--- Source text Enclosed Below ---

The House of Commons has rejected a proposal from the Lords to retain the pensions triple lock model for the 2022-23 financial year.
The UK government first took the decision following an anomaly in average earning growth figures after the lockdowns, which surged to more than 8%.
Under the system, pensions are increased every year by inflation, average earnings or 2.5%, whichever is highest, but the unusual earnings figure could have cost the Treasury billions.
As a result, the government decided to suspend the triple lock for the next financial year, and replace it with a ‘double lock’ which takes the earnings component out, meaning that British pensioners will receive a 3.1% boost instead.
This will see the basic state pension increase by £4.25 a week to £141.85, and the flat-rate state pension by £5.55 to £185.15 a week.
Such a move is expected to save the chancellor around £5bn ($6.7bn, €5.8bn) a year.

--- End of Enclosed Source text ---
--- Material provided Enclosed Below ---

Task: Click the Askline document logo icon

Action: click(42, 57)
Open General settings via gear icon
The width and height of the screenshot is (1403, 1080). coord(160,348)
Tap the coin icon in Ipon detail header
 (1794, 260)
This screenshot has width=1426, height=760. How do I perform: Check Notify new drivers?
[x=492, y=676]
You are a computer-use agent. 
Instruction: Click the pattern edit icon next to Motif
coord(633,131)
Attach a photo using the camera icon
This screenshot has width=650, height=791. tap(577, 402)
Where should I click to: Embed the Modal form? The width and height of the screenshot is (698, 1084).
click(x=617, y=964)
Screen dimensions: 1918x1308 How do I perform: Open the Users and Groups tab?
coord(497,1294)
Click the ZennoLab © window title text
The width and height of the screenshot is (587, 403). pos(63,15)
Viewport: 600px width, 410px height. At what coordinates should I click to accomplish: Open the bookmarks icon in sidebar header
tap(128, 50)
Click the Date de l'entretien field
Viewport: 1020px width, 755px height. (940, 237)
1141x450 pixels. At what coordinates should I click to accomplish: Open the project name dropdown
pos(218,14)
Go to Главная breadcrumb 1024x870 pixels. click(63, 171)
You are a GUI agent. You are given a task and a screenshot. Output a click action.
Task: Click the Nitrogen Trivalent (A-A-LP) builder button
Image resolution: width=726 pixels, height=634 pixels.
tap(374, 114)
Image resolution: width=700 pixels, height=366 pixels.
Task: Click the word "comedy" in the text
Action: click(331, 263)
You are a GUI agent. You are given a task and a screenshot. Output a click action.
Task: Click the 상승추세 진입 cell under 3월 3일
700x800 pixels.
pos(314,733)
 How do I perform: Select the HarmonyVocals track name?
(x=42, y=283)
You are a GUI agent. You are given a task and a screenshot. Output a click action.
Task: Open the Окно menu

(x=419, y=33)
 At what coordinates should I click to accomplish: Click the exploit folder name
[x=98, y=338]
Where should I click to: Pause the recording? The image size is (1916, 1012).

--- End of Enclosed Material provided ---

● **Problem statement**: Write the next part of the article on the pensions triple lock, starting after its final sentence. These items were drawn from a separate source.

● **Response to this exercise**:
Some worry, however, that the increase may not be enough to keep up with rising inflation which is forecast to hit 4% and reduce retirees’ spending power as a result.
‘Reliable alternative’ not possible
Tom Selby, head of retirement policy at AJ Bell, said: “The decision to row back on a clear manifesto commitment that hits pensioners in the pocket will not have been taken lightly by the chancellor and the prime minister, so it is no surprise to see the government standing firm in the face of opposition from the House of Lords.
“The fact inflation is expected to run hot over the next 12 months has added fuel to the fire, with next year’s planned 3.1% rise in the state pension likely to feel like a real term cut if prices increase by 4% or more.
“The Lords want the government to retain the earnings element of the triple-lock but explore using an alternative measure that flattens the post-lockdown spike we have seen in 2021.
“Some have argued this could involve stripping out the impact of covid on wages or using a smoothed earnings measure rather than the figure for the three months to July, when average earnings jumped by an eye-watering 8.3% as the UK economy opened up.
“However, pensions minister Guy Opperman said it would not be possible to produce a reliable alternative earnings measure.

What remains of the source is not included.